This topic has gone a little too far off-topic for my taste.

Over.

Marco

"Michael" wrote in message
om...
"Marco Leon" mleon(at)optonline.net wrote
Good points. Where would you have run-off to?


Anywhere. After all, I was under an assumed name, right?

You can bet that if you did do
that, it would have stepped up the investigation.


I'm sure it would have. But I would be gone (maybe back to my home
country) while the others left behind carried on the plot.

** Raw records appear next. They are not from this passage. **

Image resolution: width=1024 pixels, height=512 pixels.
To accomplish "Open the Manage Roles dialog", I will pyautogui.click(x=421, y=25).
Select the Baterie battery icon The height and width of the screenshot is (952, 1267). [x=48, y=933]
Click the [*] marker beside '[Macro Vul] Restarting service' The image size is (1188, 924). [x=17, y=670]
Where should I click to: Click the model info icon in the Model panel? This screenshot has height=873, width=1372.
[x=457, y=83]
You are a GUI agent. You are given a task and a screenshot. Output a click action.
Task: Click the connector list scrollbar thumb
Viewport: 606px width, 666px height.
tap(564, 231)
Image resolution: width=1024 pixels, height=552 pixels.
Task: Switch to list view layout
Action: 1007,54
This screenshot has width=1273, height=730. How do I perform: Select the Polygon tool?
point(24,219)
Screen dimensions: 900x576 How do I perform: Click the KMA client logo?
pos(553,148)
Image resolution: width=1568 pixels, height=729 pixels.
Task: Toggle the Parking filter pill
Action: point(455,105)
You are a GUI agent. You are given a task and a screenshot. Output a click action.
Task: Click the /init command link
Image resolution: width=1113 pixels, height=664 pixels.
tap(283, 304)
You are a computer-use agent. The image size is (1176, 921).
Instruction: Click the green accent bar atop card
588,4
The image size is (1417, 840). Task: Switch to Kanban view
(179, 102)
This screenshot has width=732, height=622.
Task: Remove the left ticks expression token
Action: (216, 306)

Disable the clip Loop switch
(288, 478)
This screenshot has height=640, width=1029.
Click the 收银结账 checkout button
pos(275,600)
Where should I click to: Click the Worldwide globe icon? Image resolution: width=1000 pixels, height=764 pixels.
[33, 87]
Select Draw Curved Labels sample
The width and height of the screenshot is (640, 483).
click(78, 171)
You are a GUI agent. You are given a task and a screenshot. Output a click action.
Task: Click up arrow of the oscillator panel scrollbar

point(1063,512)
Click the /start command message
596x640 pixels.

This accomplishes the same
thing as the questioning itself.


Nope. Unless they catch me, it loses their only lead. I KNOW it's
their only lead, because there is no network, no cell that I am a
member of. But THEY don't know that. As far as they know, I'm their
only lead to a local cell.

Would they have to chase you? Yes. But they
know what you look like


Yeah - a bald dark skinned man with a beard and glasses. How long
does it take to shave and put on a toupee, and buy contacts?

know the car you drive


Which would be traded in a heartbeat.

know your credit card numbers, etc.


Again - if I'm a terrorist, I've stolen an identity. If I'm who I
claim to be, then it's obvious I'm not a terrorist.

Listen, I understand that I may be wrong
and I won't bet my life that I'm right


You are betting your life that you're right. These are the people who
are supposedly defending you from terror.

but from conversations with good
friends in that field and others who work for the Dept of Homeland

Security,
I personally would not underestimate their procedures.


I think that would be difficult to do.

Especially after they
went through a major overhaul of these procedures post 9/11.


The changes after 9/11 are all window dressing. Nothing substantive
happened. That's the point. We're no safer now than we were then,
but we're a lot less free.

Bottom line is that this is a weeding-out process that worked.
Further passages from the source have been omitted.